Mauritius is the closest he got but he did use examples from India's biodiversity to bolster his case for evolution. Vikram Doctor writes an excellent article in the Times of India on Darwin's India connection.
That connection was Edward Blyth - self taught zoologist and curator of the museum of the Royal Asiatic Society Calcutta - who maintained a long and fruitful correspondence with Darwin about the animals and plants native to India.
Darwin acknowledges this contribution as
"his large and varied stores of knowledge , I should
value more than that of almost any one."
This is the second impressive intellectual conversation about evolution I have come across in India via outreach and media over the last few weeks. Earlier in November at the British Library in Pune, biologist Madhav Gadgil talked about early evolutionary thinking, Darwin's contributions and recent advances in evolutionary theory.
Doctor's article too covers a lot of ground. He gives us a sense of the work and social environment struggling scientists had to face in India. I read and posted on David Gilmour's The Ruling Caste: Imperial Lives in the Victorian Raj
recently. It describes the day to day lives of British civil servants
in 1800's India. Their lives were hard but Blyth faced an additional
problem. He stood outside the administrative hierarchy and was on a
weaker social standing than other officers of the civil services. Self taught scientists from poor backgrounds were looked down upon by the Raj officers who during the mid 1800's mostly came from Britain's upper classes. There is a lot packed in the article on the difficulties and tribulations Blyth faced during his career in India.
Doctor's article also clarifies the controversy on whether Darwin really deserved the credit for his work or whether as some say he plagiarized Alfred Russel Wallace's ideas who had coincidentally discovered natural selection around the same time. That Wallace proposed a theory of evolution through natural selection is undeniable, but both Wallace and Blyth recognized that just presenting an idea is half the work in science. Backing it up with evidence is harder. Darwin besides proposing a theory also did the hard work of compiling the evidence for evolution through natural selection. He can rightly claim most of the credit.
As an aside and something Doctor does not get into is that Wallace too has been painted in extremes. For some, he should be placed on a higher pedestal than Darwin. Others say - unkindly - that his only real contribution was that he hastened Darwin into publishing a shorter, streamlined and more accessible version of his theory. Darwin's earlier plan to publish a tome running into several thousand pages was shelved in fear of being scooped upon receipt of Wallace's theory. Still others point to the latter part of Wallace's career when he doubted that the human brain could be a product of evolution and use that to discredit him.

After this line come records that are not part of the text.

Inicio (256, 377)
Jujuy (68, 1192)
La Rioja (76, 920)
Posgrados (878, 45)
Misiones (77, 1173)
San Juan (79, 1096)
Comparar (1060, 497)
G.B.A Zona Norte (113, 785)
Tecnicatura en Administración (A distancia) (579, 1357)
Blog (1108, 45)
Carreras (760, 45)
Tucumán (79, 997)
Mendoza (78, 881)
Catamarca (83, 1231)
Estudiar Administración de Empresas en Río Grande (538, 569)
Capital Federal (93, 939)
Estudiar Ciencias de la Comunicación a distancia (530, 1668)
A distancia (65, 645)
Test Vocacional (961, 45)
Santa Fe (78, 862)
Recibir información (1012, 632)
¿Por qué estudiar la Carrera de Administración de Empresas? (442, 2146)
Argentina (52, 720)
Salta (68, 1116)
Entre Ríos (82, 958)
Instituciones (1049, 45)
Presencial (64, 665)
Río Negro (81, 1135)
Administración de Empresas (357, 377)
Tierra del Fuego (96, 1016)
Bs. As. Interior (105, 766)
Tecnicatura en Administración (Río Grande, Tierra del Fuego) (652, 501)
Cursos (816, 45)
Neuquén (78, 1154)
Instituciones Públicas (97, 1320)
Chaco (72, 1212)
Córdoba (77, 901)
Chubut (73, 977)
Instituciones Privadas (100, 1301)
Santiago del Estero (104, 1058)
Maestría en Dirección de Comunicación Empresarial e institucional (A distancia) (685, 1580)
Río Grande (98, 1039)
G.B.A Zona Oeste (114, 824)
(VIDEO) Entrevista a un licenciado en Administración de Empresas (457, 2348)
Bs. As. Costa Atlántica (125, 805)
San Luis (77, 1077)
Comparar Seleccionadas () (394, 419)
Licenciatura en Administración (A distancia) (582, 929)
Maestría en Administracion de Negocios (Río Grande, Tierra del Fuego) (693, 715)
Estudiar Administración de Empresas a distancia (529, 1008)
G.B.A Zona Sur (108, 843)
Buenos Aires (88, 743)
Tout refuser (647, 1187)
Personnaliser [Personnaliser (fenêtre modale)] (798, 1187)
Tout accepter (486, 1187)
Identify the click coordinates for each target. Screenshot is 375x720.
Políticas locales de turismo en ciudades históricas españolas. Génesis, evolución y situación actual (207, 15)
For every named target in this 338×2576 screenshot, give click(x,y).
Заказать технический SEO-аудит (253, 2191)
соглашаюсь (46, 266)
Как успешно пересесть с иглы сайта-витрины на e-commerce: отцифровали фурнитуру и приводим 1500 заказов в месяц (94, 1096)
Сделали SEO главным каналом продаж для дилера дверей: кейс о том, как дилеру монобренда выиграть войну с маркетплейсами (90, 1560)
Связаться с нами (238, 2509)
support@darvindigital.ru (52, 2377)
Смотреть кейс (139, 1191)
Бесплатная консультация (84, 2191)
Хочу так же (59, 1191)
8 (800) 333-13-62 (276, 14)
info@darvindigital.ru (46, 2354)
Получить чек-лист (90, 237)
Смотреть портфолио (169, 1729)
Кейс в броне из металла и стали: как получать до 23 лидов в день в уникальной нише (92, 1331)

That is in my opinion just...well unkind. Wallace did discover natural selection independently and contributed valuable insights into other fields like biodiversity, natural variability of populations and bio-geography. That he could not compile evidence like Darwin did or that he leaned towards mysticism later in his life does not diminish the originality and importance of his earlier work.
Having said that, convincing people that evolution had occurred required evidence. And there is no doubt that Darwin made a better case for it than anyone else in his times with a little help from friends and colleagues like Edward Blyth.
Vikram Doctor's article is a pleasure to read. And...yes he does offer an answer to why Darwin didn't come to India. Don't miss it.